Like other men engaged in profeminist, antiviolence men’s work, I have spoken out in support of women’s reproductive rights but have little concrete action to show for it. While I spent the better part of a week in South Dakota in the days before the 2006 election, when a no-exceptions ban on abortion was on the ballot, I have not sustained the connection. All the “reasons” I might cite for why end up feeling like excuses. I know that I—and other men who care about these issues—can do better. Perhaps a new campaign that a coalition of men recently initiated, and that Voice Male , the magazine I edit, played a role in promoting, can help to point the way.
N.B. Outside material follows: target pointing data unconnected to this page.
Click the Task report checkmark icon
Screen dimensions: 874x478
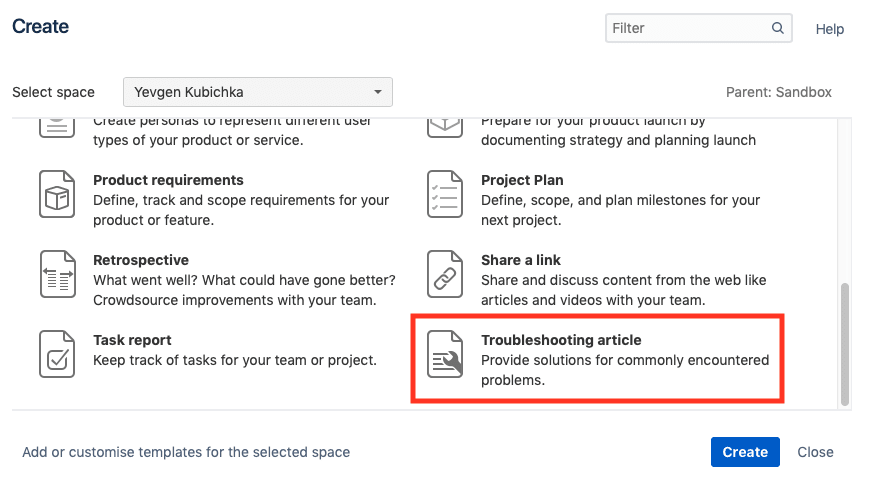click(x=57, y=354)
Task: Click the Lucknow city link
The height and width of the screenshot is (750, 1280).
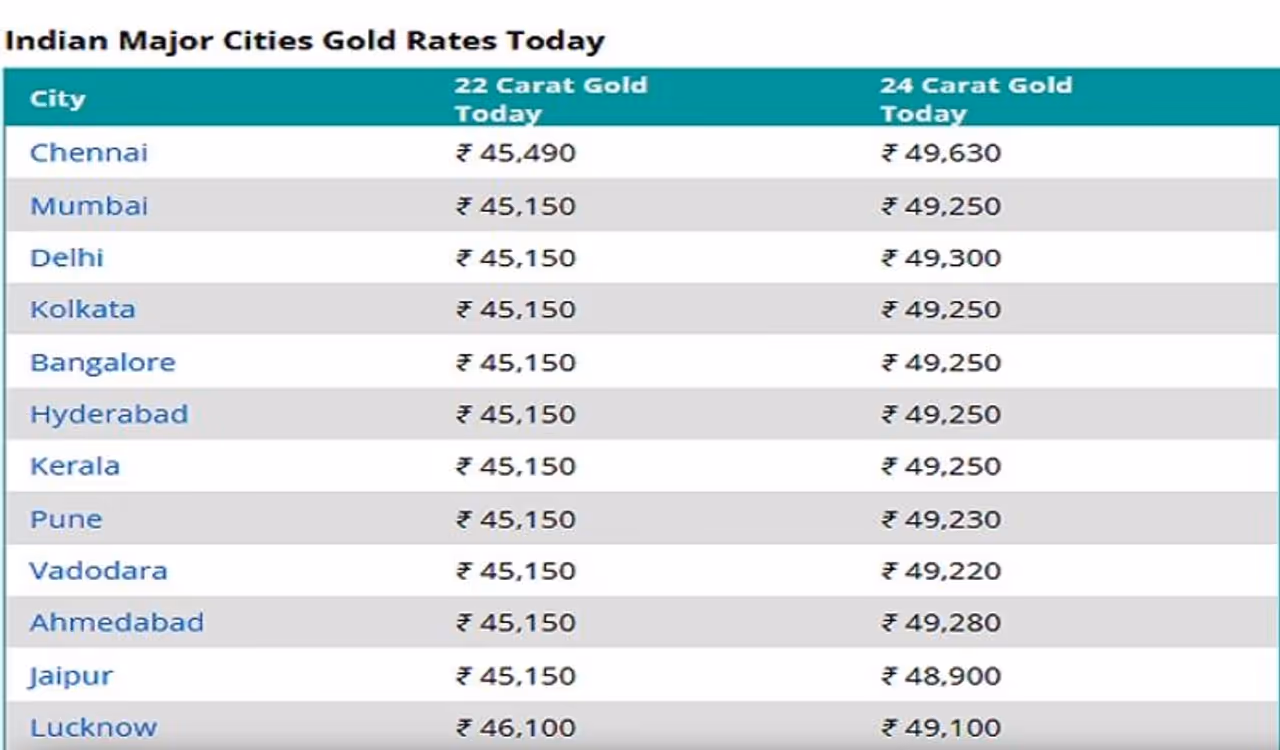Action: [94, 728]
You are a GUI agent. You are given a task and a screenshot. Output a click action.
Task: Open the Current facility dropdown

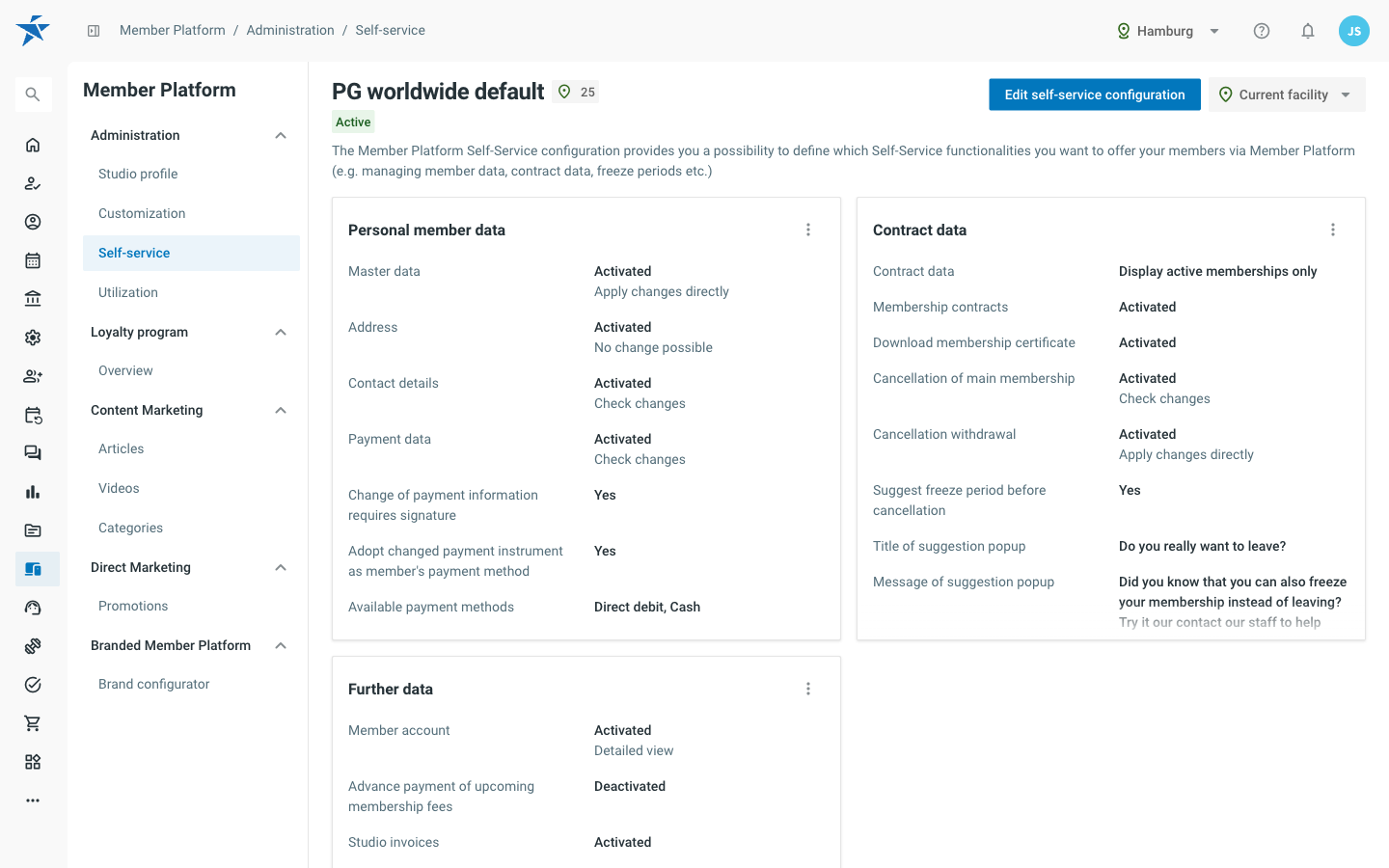(1287, 95)
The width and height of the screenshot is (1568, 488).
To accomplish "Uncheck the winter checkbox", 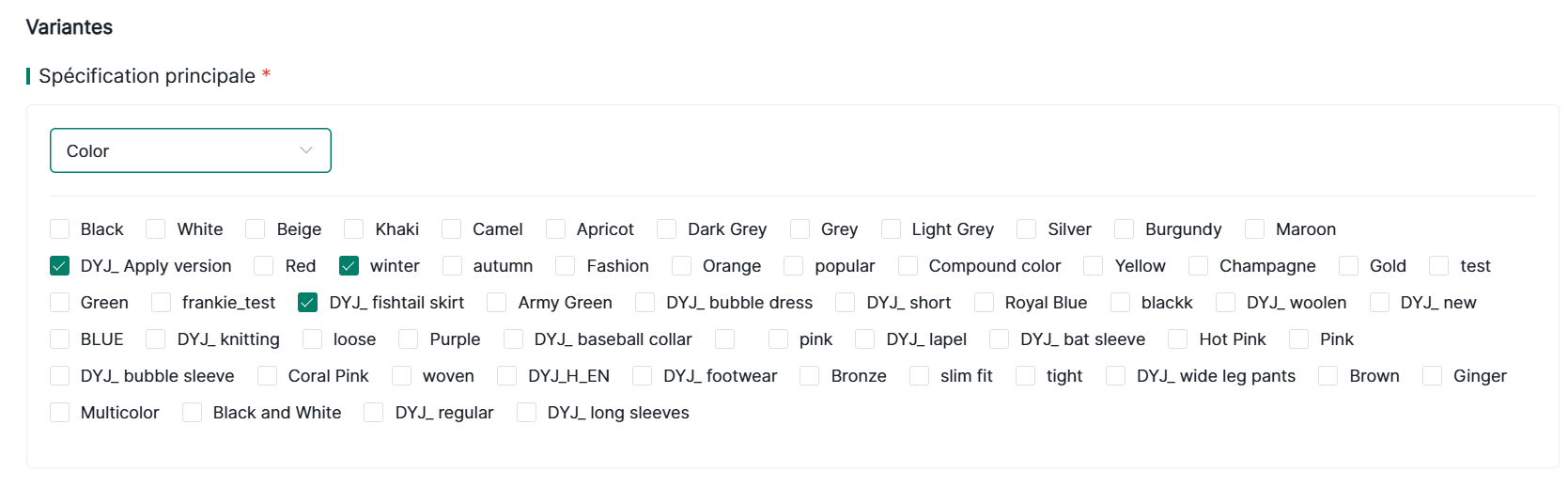I will point(349,266).
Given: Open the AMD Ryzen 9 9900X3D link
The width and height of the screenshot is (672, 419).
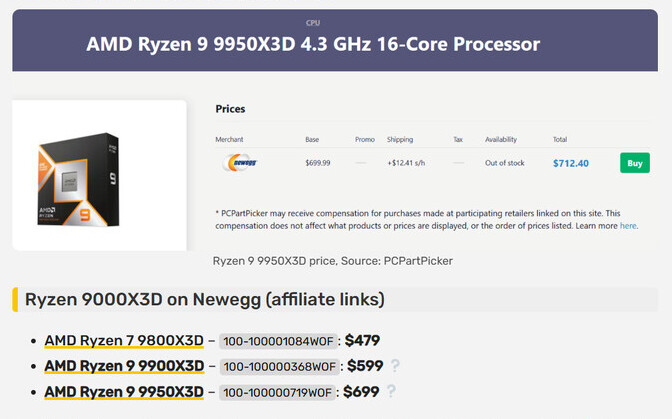Looking at the screenshot, I should [124, 366].
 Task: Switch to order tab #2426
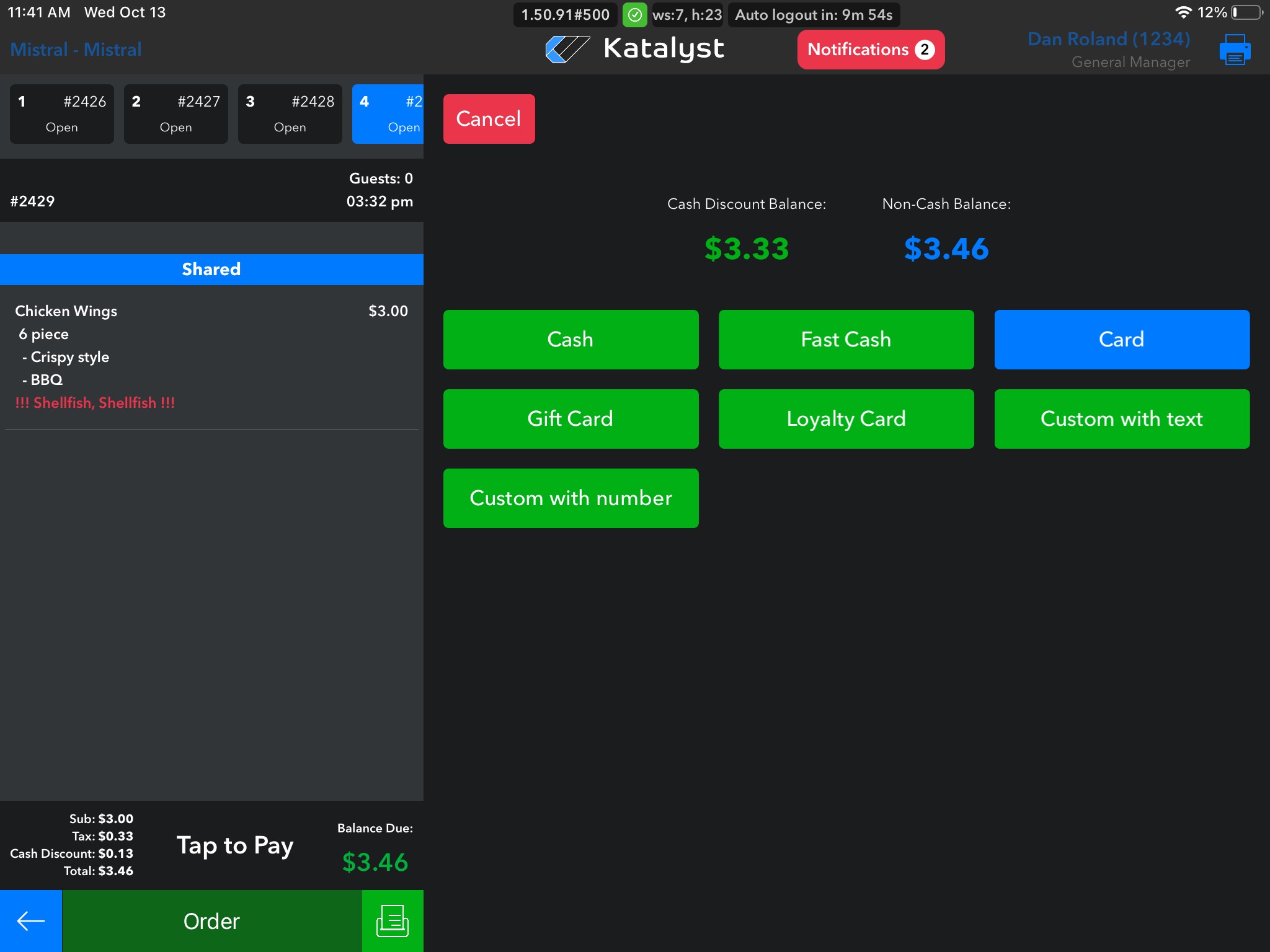click(62, 114)
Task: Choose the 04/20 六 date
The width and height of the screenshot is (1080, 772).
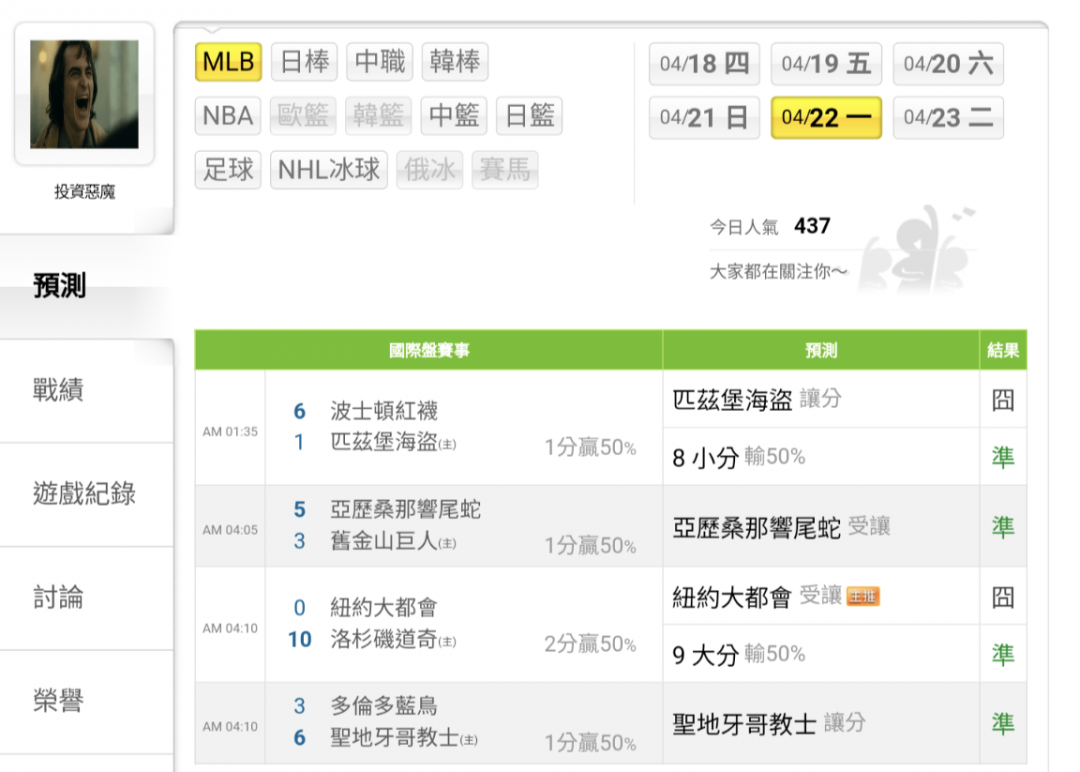Action: (x=948, y=64)
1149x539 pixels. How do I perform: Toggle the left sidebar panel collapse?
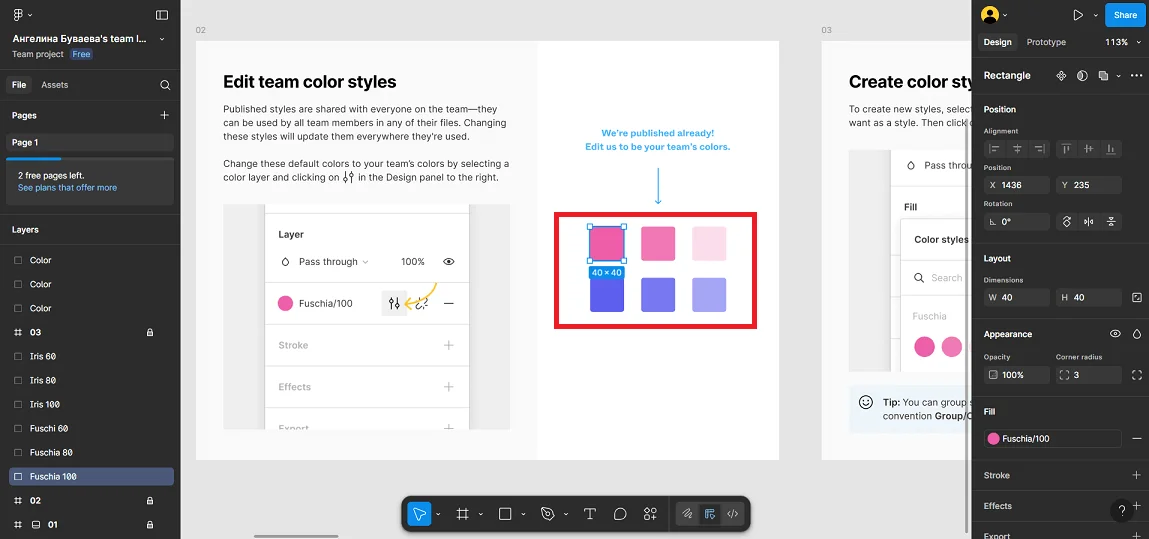[162, 15]
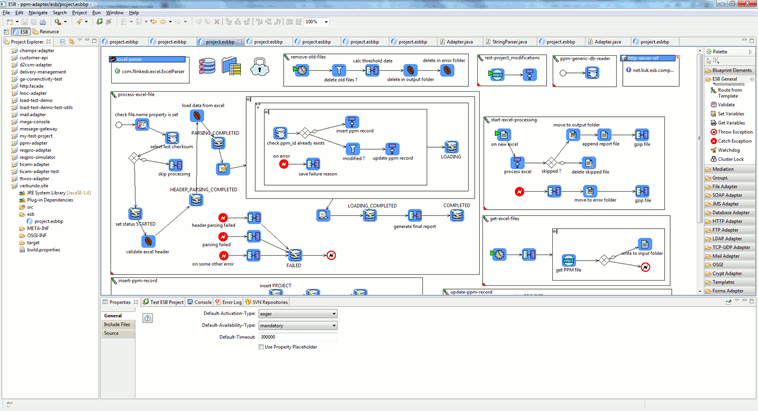The height and width of the screenshot is (411, 758).
Task: Enable Use Property Placeholder checkbox
Action: [262, 347]
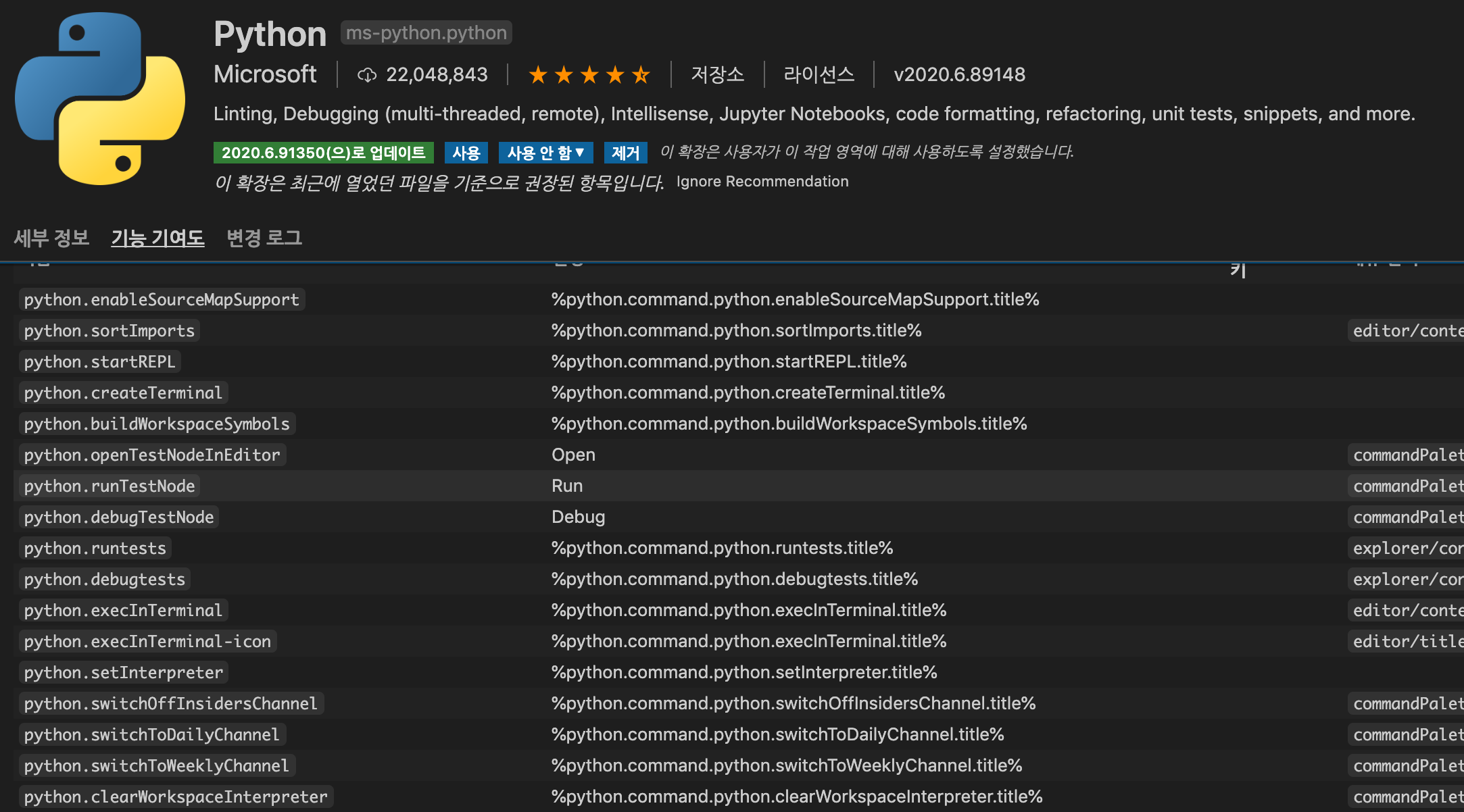Select the 기능 기여도 tab

pos(157,238)
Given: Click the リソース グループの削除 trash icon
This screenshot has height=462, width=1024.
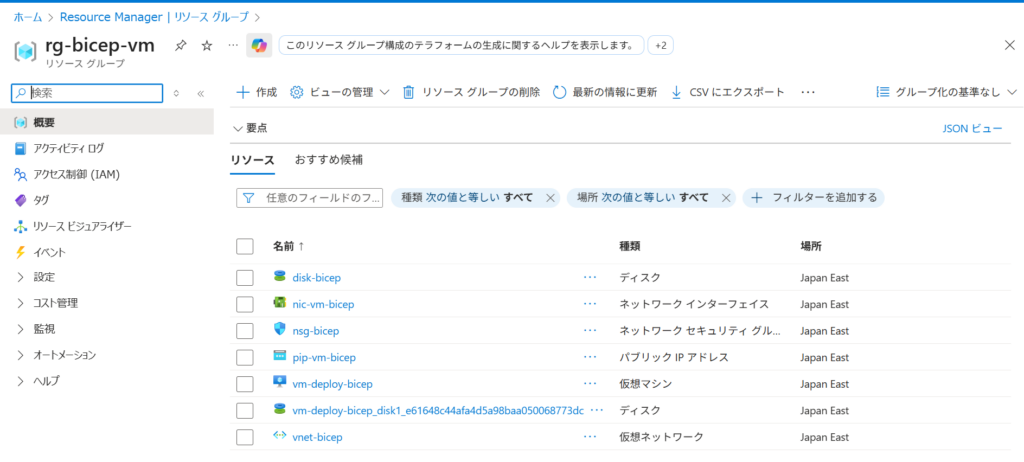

“A Call to Action: Men Speak Out About Sexist Media Coverage of Rape,” was inspired by the media aftermath of a horrific gang rape of an 11-year-old girl in Texas. The New York Times published a victim-blaming front-page story about the young girl’s assault by 19 men and boys, and in response many men and men’s organizations came together to speak with one voice. Their call to action demands that, rather than focusing on a woman victim’s manner of dress–as the Times did in the Texas case–the media should train its high beams where they most appropriately belong: on the perpetrators.
Efforts to circulate the statement nationally began in April, which was Sexual Assault Awareness Month. One way readers can help strengthen and sustain the campaign is to visit its Facebook page. There you can read about the campaign and register comments. We hope you’ll begin with “like.”
The Texas story that sparked the outrage furnishes a powerful metaphor about silence and complicity. As the statement asks, since gang rapes can be stopped if only a single man intervenes, how can we accept a world where not one guy—or more—stepped in to stop this attack? Are men so intimidated by one another that we can’t find our voices? Can’t find our hearts? Can’t think about our mothers or daughters, our sisters, our wives?
Women have always done the heavy lifting in the movement to prevent rape and sexual assault—as well as in the movement to protect women’s reproductive rights. Of course, each is part of the same movement—a movement for gender justice, a movement men have a stake in, that more men are joining. But still not enough. Our sons and daughters are counting on us. So are our brothers and sisters.
This piece was adapted from Okun’s “From the Editor” column in the Spring issue of Voice Male.